Aggregating information with Huginn

Smart Collection

Point and Click

Installation is finally complete. In the future, Huginn and Nginx will start automatically at system bootup. To manage Huginn, the admin calls it in the browser. If it is running on the local system, you should see the page shown in Figure 2 after typing localhost into the address bar. Clicking Login and entering username admin and the supersecret password puts you in the user interface, where you should change the password under Account | Account and enter the correct email address to which Huginn later sends the summary.

Figure 2: This page appears if the Huginn installation worked.

In Huginn, agents collect and process data from websites, and users manage these with the Agents menu option (Figure 3). For example, the XKCD Source agent regularly checks for a new XKCD comic, and the Afternoon Digest agent sends email to the user every evening. The arrows in the first column indicate whether the agent collects data (left arrow) or outputs data (right arrow). A double arrow means that the agent both receives and outputs data.

Figure 3: After the install, Huginn already has seven sample agents.

The Schedule column tells you when the agent is active, and the Working? column needs a green Yes here for the agent to work. You can launch an agent manually using Actions | Run on the right end of the agent line.

When an agent has collected data, it generates an event that is typically the raw data (i.e., the title and description of the current XKCD comic, among other things in the example). The Events menu item lists all the events (Figure 4). The list is initially empty, but later, the content of the respective event and the information collected can be displayed by selecting Show .

Figure 4: Each agent generates one or multiple events, which can lead to a pretty long list.

The events serve as a data source for other agents. For example, the Comic Formatter , which wraps the title of the comic in HTML tags, converts the information retrieved from XKCD Source . Because it waits for the events from XKCD Source , it automatically processes the delivered data. If the agent fails to react to an event, you can resend the event with the Re-emit button. Clicking Agents | View diagram reveals which agent passes its data to another agent (Figure 5).

Figure 5: The XKCD Source agent passes the XKCD comic description to the Comic Formatter, which hands over the neatly formatted text to the Afternoon Digest email agent.

> _Stated exercise 1_
Set down, word for word, the part of the Huginn passage that opens with the words containing "Smart Collection" and closes with "sends the summary.".
The rows that come next bear no relation to the Huginn passage.

> _Dataset content_
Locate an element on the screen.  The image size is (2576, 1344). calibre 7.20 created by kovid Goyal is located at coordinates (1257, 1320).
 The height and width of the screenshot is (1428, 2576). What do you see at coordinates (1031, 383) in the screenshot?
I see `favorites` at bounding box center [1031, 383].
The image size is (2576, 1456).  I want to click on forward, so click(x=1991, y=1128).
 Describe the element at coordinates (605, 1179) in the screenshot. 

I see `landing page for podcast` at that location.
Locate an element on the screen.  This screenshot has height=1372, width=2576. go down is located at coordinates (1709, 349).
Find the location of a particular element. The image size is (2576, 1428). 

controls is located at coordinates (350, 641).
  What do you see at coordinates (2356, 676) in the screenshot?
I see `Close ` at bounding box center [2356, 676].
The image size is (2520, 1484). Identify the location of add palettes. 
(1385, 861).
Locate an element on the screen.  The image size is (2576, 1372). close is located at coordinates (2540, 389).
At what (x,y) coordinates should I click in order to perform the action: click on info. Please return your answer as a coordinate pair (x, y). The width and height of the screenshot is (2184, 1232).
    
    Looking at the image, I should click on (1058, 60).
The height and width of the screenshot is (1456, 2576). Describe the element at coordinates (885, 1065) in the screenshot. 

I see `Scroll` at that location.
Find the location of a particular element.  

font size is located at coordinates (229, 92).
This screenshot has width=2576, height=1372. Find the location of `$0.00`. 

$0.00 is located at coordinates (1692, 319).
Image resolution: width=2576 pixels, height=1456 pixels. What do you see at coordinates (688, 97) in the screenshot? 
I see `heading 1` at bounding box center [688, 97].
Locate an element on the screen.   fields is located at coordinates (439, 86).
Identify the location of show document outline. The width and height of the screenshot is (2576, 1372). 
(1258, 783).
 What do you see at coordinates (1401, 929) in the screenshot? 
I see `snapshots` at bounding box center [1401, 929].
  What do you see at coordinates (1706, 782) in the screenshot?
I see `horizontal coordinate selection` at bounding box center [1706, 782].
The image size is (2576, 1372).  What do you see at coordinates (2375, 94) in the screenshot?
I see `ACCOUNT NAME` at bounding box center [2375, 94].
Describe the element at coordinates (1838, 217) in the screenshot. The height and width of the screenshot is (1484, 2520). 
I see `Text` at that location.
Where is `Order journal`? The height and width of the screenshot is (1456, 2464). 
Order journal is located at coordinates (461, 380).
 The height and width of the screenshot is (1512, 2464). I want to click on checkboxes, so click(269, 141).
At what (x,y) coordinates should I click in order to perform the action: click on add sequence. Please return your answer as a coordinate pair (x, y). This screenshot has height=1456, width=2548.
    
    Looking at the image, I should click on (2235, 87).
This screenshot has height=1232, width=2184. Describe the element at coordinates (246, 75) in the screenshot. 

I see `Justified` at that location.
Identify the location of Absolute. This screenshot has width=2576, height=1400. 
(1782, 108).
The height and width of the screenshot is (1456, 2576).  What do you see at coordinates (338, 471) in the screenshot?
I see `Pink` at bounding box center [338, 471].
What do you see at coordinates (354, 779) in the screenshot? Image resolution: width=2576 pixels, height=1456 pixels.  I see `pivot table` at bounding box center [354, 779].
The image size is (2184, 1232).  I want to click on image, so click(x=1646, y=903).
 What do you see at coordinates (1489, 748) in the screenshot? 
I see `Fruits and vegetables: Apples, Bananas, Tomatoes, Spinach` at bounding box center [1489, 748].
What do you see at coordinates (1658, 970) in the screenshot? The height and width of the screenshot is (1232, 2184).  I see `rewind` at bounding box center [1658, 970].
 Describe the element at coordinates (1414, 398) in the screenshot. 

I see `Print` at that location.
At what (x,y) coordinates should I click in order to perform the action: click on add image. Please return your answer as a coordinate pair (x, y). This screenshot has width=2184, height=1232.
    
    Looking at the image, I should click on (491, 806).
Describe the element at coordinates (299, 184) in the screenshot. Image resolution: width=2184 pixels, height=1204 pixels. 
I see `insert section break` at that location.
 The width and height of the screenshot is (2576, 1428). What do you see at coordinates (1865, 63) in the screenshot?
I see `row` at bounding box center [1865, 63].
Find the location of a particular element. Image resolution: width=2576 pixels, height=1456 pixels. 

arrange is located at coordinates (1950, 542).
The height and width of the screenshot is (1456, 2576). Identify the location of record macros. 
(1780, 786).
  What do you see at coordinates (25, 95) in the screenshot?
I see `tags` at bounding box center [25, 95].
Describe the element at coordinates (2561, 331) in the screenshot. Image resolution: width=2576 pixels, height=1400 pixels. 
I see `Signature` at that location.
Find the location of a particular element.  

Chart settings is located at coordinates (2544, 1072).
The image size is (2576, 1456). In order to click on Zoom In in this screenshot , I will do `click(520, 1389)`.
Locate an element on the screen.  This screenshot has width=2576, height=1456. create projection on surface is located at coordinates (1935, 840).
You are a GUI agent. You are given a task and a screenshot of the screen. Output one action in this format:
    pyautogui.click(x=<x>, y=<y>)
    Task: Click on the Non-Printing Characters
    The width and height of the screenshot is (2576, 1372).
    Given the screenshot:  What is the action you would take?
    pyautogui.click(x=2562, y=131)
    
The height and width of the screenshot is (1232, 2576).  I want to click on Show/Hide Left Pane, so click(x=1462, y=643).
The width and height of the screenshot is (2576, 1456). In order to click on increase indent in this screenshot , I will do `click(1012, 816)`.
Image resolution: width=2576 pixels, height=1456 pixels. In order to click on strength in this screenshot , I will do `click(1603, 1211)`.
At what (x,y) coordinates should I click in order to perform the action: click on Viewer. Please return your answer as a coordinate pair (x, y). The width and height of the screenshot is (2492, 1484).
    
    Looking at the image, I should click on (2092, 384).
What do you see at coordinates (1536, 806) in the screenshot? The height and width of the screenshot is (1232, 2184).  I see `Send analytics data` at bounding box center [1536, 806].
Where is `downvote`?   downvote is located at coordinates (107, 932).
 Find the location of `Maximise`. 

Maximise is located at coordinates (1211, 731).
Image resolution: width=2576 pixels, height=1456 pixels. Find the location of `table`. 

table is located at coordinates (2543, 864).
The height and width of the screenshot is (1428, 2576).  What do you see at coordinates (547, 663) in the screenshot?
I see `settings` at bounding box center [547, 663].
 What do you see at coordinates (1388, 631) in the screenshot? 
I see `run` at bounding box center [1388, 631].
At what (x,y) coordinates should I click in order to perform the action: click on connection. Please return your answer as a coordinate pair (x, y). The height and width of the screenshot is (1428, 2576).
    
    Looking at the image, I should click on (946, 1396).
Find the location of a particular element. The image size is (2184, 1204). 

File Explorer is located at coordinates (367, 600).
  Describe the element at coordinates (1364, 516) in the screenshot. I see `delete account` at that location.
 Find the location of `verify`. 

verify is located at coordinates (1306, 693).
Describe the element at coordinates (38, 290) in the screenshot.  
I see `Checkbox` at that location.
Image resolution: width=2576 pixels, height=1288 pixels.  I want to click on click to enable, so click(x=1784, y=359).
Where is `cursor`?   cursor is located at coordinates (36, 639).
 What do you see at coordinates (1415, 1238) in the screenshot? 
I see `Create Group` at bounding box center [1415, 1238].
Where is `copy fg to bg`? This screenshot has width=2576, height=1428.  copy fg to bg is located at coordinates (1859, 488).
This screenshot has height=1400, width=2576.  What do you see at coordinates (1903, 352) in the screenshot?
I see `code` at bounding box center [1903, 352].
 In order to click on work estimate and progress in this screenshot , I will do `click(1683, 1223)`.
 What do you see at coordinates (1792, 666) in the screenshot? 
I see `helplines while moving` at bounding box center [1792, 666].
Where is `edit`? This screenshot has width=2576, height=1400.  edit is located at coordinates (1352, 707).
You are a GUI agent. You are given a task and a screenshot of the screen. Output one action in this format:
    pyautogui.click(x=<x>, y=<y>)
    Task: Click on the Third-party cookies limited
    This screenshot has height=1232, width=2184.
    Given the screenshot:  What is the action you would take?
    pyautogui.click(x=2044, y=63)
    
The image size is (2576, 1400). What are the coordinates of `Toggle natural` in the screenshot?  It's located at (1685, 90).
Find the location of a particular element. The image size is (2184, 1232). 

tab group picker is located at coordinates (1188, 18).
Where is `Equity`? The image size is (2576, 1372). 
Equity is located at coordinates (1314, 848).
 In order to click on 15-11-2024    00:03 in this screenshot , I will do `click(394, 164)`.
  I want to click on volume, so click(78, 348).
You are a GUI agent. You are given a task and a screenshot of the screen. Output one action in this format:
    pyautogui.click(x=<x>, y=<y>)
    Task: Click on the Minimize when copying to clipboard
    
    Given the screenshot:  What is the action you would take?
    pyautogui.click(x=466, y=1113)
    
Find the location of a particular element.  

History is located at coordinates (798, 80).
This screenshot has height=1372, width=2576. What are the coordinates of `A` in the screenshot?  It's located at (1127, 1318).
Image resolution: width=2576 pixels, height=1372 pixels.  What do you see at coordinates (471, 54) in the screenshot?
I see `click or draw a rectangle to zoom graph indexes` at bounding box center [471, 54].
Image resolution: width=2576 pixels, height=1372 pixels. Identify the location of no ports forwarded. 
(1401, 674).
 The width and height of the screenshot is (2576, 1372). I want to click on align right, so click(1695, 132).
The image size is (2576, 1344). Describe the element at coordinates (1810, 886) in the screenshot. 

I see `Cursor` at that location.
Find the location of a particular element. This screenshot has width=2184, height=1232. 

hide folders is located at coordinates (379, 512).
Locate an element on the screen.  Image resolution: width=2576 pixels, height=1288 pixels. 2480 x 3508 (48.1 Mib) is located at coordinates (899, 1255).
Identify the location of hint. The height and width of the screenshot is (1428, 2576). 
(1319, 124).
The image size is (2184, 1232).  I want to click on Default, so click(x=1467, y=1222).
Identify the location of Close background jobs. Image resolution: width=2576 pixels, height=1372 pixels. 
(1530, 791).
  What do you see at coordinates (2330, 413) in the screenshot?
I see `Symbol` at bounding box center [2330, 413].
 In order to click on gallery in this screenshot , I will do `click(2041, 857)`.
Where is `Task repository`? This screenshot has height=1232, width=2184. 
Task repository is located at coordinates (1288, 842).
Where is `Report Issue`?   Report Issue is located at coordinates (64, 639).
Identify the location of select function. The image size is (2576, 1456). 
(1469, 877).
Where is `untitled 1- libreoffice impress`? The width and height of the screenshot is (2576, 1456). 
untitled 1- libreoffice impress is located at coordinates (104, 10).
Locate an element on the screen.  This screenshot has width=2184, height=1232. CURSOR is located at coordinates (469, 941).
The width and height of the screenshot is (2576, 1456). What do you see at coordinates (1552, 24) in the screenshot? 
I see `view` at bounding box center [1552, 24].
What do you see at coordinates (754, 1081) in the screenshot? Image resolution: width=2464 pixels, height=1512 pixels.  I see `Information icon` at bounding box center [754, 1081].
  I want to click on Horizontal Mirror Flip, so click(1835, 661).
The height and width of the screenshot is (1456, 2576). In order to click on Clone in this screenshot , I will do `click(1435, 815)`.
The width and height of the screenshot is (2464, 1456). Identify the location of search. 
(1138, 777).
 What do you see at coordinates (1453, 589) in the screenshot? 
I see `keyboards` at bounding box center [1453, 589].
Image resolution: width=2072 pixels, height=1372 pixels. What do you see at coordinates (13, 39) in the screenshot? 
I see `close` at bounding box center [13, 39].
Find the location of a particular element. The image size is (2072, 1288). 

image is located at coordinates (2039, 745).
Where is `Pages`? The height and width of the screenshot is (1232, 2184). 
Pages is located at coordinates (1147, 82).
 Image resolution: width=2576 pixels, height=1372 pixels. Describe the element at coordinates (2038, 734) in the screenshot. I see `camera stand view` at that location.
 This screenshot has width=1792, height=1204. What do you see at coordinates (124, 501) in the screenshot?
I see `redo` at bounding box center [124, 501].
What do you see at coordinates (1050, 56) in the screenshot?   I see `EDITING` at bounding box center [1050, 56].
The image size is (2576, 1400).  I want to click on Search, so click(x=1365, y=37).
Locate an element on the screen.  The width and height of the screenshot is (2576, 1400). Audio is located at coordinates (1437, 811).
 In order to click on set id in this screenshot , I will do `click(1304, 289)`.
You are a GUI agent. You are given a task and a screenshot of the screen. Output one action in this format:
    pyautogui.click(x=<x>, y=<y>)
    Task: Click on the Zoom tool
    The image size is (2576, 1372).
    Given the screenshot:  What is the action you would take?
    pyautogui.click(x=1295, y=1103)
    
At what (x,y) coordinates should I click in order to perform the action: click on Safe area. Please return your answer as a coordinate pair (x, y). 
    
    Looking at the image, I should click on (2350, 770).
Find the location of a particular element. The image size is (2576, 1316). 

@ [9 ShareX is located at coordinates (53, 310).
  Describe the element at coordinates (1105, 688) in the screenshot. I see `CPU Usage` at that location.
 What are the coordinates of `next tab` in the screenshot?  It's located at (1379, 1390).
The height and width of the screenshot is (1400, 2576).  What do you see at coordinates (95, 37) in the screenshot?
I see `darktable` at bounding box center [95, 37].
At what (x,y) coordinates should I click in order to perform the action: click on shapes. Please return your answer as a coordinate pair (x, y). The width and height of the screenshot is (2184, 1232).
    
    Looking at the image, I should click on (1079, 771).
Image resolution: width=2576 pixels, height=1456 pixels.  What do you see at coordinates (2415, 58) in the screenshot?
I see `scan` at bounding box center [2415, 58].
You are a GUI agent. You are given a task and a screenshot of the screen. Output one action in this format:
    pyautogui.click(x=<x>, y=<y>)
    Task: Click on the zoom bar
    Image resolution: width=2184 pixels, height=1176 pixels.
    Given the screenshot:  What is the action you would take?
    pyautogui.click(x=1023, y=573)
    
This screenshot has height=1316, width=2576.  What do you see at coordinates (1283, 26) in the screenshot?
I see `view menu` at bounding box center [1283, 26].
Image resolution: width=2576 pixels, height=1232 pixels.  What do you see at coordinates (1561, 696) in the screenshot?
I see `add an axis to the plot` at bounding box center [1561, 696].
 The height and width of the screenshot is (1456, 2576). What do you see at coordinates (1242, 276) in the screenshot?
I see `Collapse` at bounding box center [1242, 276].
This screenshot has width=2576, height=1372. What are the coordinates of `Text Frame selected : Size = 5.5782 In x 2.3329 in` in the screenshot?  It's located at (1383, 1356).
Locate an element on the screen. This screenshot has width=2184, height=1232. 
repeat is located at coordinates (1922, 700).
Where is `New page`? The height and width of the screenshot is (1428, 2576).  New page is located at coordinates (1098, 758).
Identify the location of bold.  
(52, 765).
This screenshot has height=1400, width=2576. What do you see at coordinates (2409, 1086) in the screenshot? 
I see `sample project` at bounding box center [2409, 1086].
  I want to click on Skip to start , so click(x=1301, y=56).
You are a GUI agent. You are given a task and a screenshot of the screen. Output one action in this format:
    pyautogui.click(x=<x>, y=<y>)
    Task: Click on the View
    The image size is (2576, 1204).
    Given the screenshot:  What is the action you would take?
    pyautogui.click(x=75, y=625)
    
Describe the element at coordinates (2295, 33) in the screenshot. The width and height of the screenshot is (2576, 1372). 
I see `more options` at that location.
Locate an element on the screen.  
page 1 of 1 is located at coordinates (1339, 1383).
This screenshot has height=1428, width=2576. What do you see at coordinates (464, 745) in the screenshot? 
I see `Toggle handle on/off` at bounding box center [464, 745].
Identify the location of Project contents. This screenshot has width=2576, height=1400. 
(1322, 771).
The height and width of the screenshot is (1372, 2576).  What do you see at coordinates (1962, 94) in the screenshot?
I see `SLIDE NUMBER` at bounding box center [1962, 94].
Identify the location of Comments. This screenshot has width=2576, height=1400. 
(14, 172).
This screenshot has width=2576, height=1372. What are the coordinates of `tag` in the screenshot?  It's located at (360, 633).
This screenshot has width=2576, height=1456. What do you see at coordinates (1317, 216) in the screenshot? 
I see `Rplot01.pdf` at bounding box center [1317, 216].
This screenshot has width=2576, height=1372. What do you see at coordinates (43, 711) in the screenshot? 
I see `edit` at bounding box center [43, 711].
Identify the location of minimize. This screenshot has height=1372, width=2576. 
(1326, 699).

> _Stated exercise 2_
In the rows, take the part that opens with the line containing "This screenshot has height=1428, width=2576." and closes with the last of the rows, and give back only that part with "Identify the location of" replaced by "Find the position of" and all else unchanged.

> _Final answer 1_
Smart Collection

Point and Click

Installation is finally complete. In the future, Huginn and Nginx will start automatically at system bootup. To manage Huginn, the admin calls it in the browser. If it is running on the local system, you should see the page shown in Figure 2 after typing localhost into the address bar. Clicking Login and entering username admin and the supersecret password puts you in the user interface, where you should change the password under Account | Account and enter the correct email address to which Huginn later sends the summary.

> _Final answer 2_
This screenshot has height=1428, width=2576. What do you see at coordinates (464, 745) in the screenshot? 
I see `Toggle handle on/off` at bounding box center [464, 745].
Find the position of Project contents. This screenshot has width=2576, height=1400. 
(1322, 771).
The height and width of the screenshot is (1372, 2576).  What do you see at coordinates (1962, 94) in the screenshot?
I see `SLIDE NUMBER` at bounding box center [1962, 94].
Find the position of Comments. This screenshot has width=2576, height=1400. 
(14, 172).
This screenshot has width=2576, height=1372. What are the coordinates of `tag` in the screenshot?  It's located at (360, 633).
This screenshot has width=2576, height=1456. What do you see at coordinates (1317, 216) in the screenshot? 
I see `Rplot01.pdf` at bounding box center [1317, 216].
This screenshot has width=2576, height=1372. What do you see at coordinates (43, 711) in the screenshot? 
I see `edit` at bounding box center [43, 711].
Find the position of minimize. This screenshot has height=1372, width=2576. 
(1326, 699).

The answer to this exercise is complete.